Пока я все это думаю, писатель Андреев, живущий на свои гонорары из глянцевых журналов и на пенсию мамы, и Коля беседуют о том, что из Москвы пора уезжать. А для кого они все это делают? Не верю, что для себя. Чего бы я делала для себя? Ехала в машине и смотрела в окно долго-долго. Или качалась бы на качелях.

Мы встречаемся с Алексеем глазами, и я спрашиваю, что лучше: выдумывать свои произведения, а после, по неведомым обстоятельствам, переживать придуманное, которое вдруг обращается в предсказание, или же брать сюжеты прямо из жизни, но тогда на каждом шагу путаться, забывая, где жизнь, а где литература? Алексей многозначительно глотнул кофе из чашечки, пустил в потолок столб табачного дыма и изрек, что нужен синтез, а в целом никаких рецептов нет, ведь никто не знает, как надо писать и, тем более, как следует жить.

* * *

Мы идем по темной улице, по Садовому кольцу, в сторону ночной Триумфальной площади. Каждый думает о своем. Сыро, мелкий дождь, серые дома. Коля тихонько поет какую-то песню Вертинского. Потом останавливается напротив меня, смотрит с высоты своего роста и, неожиданно, заявляет: «Я тебя люблю, давай поженимся». Вот мгновение. Серый фундамент здания, черный сырой асфальт, капли, темная фигура Ельникова, мы стоим недалеко от «дома Булгакова», мимо проносятся уютные машины, Москва в огнях вывесок и рекламных щитов. И мне кажется, что рядом с ним не я, а какая-то школьница-троечница, в детском восторге обнимаю его, целую и ничего не отвечаю. Он напевает какое-то танго двадцатых годов, которые он очень любит, что-то типа «не уходи, останься, это ведь не шутка», шутка хорошо рифмуется с «жутко», а потом – «жизнь и сердце отдам».

И тогда я отвечаю, что согласна стать его женой. Меня охватывает восторг: как здорово!
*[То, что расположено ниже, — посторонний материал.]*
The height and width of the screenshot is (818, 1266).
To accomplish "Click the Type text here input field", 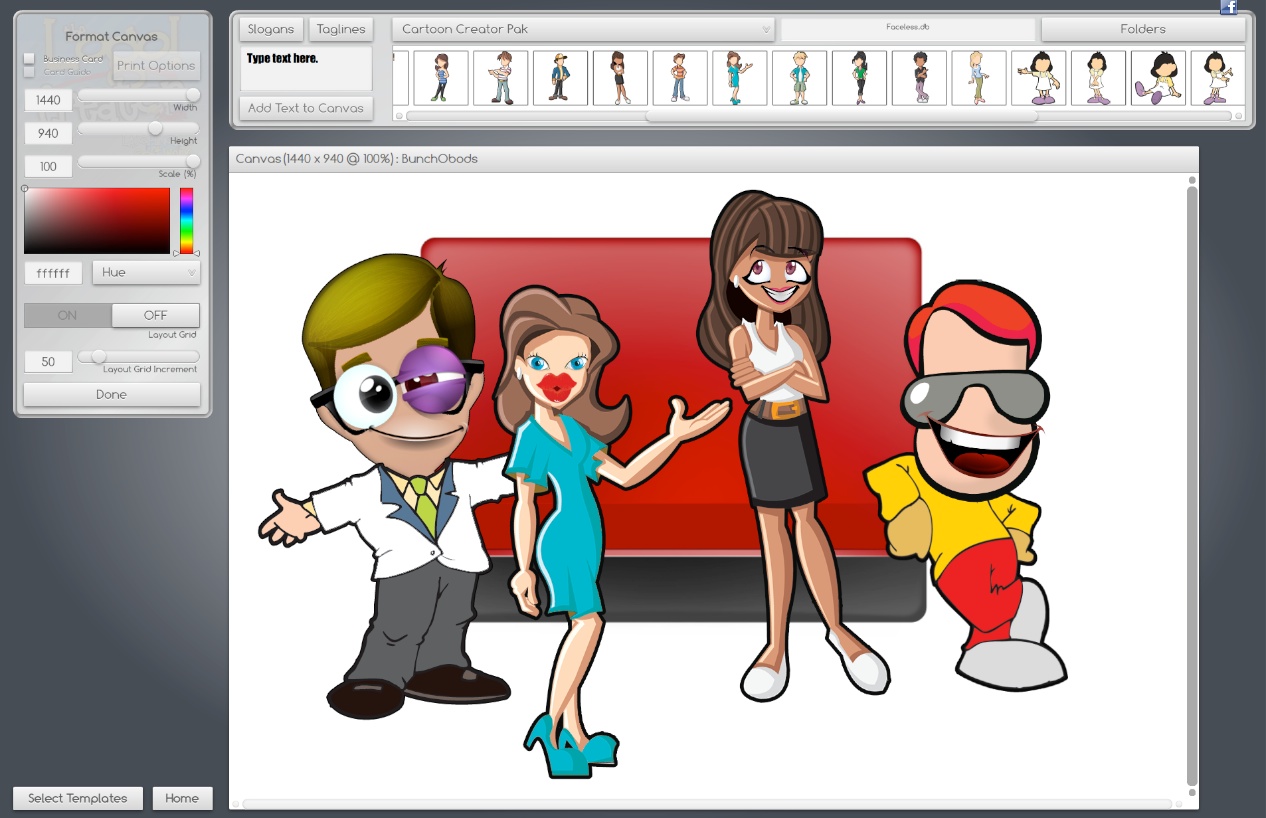I will [x=306, y=68].
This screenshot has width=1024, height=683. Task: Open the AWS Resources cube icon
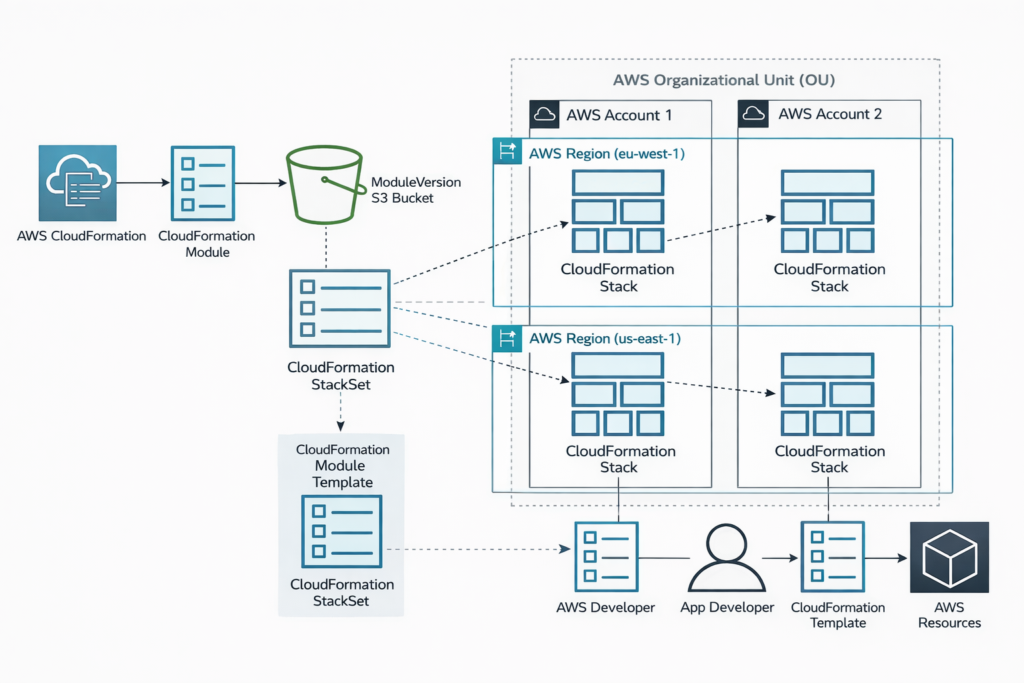(948, 558)

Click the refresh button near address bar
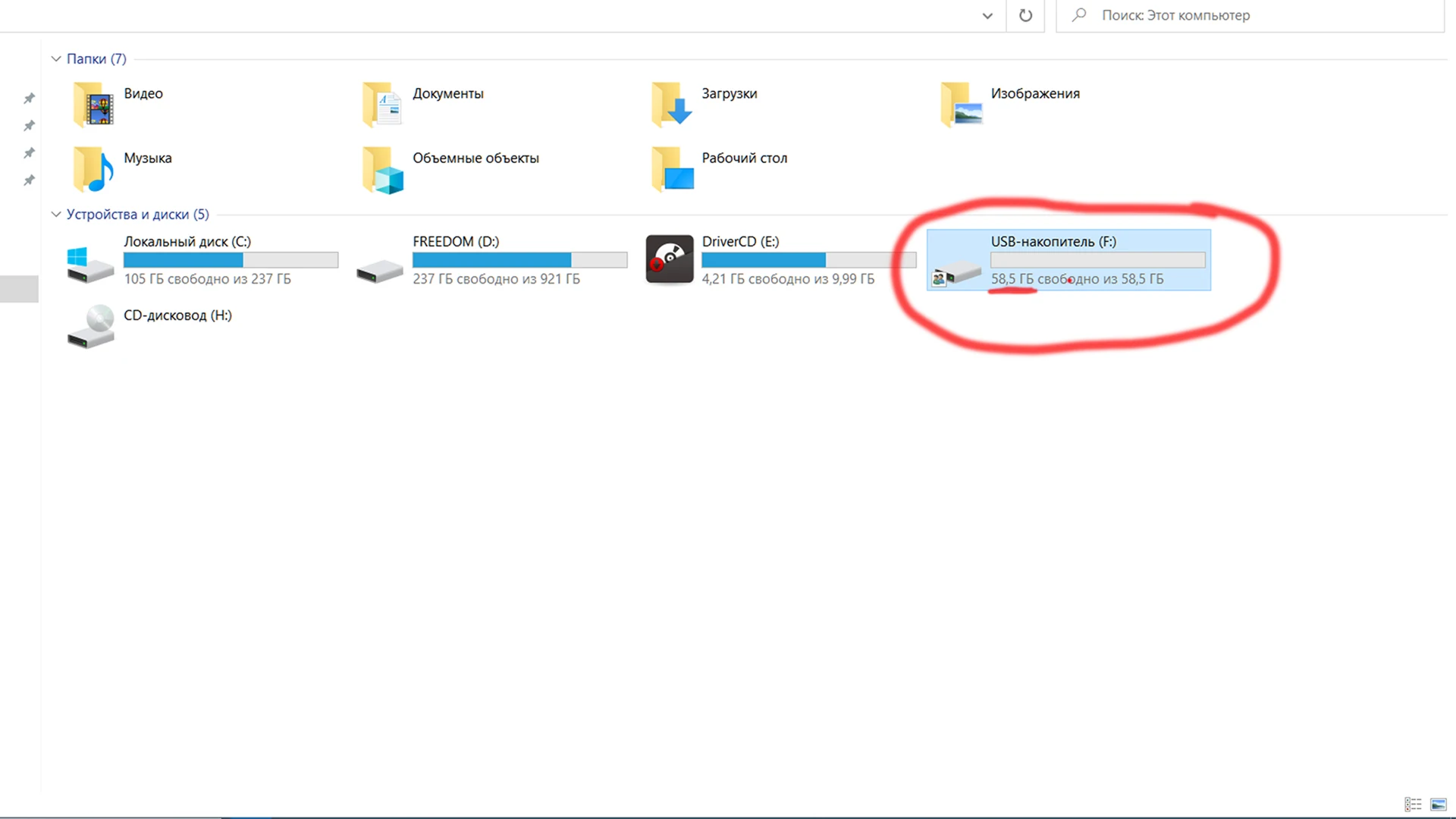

А вдруг он действительно меня любит, ведь такого человека, как я, нет и не будет больше нигде в мире.

Коля указывает на проезжающую по Триумфальной площади машину, обещает подарить мне такую же в Берлине, когда-нибудь потом. А я делаю совсем неуместное заявление, что скорее всего этого не будет, ведь мы поженимся и вскоре станем бомжами.

* * *

Смотрю на себя в большое зеркало в коридоре моей квартирки. Я и не я, мой персонаж, будущая жена художника в стиле поп-арт, Коли Ельникова… романы заканчиваются на разлуке или на свадьбе. Семейная жизнь крайне редко интересна, она рутинна, тонет в быту и привычках. Анна Каренина, господа Мармеладовы по соседству с семейством Батлеров. Тоска и депрессивная тема. «Уберись на кухне», «blah-blah-blah» – аккомпанемент телевизора, магазины, продукты, работа, пыль на мебели и вещах. Ванна и нестиранные неделю тряпки. Лето, начало осени, слишком сильно топят, в комнатах душно, жирок, разбросанное нижнее и верхнее белье, не отмытая гарь на сковородке, презерватив под матрасом. Потом вдруг дети, внебрачные развлечения, ссоры, морщины, крики, таблетки. Становишься размеренной и степенной, уже не побежишь, сорвавшись с места. Уже не полетишь. Внутри начинает прорастать неторопливая и ленивая коровушка. Все по полочкам. Распорядок дня и планирование бюджета. Приличие. Уравновешенность. Размеренность. Разумность. С кем бы то ни было. Скукотища.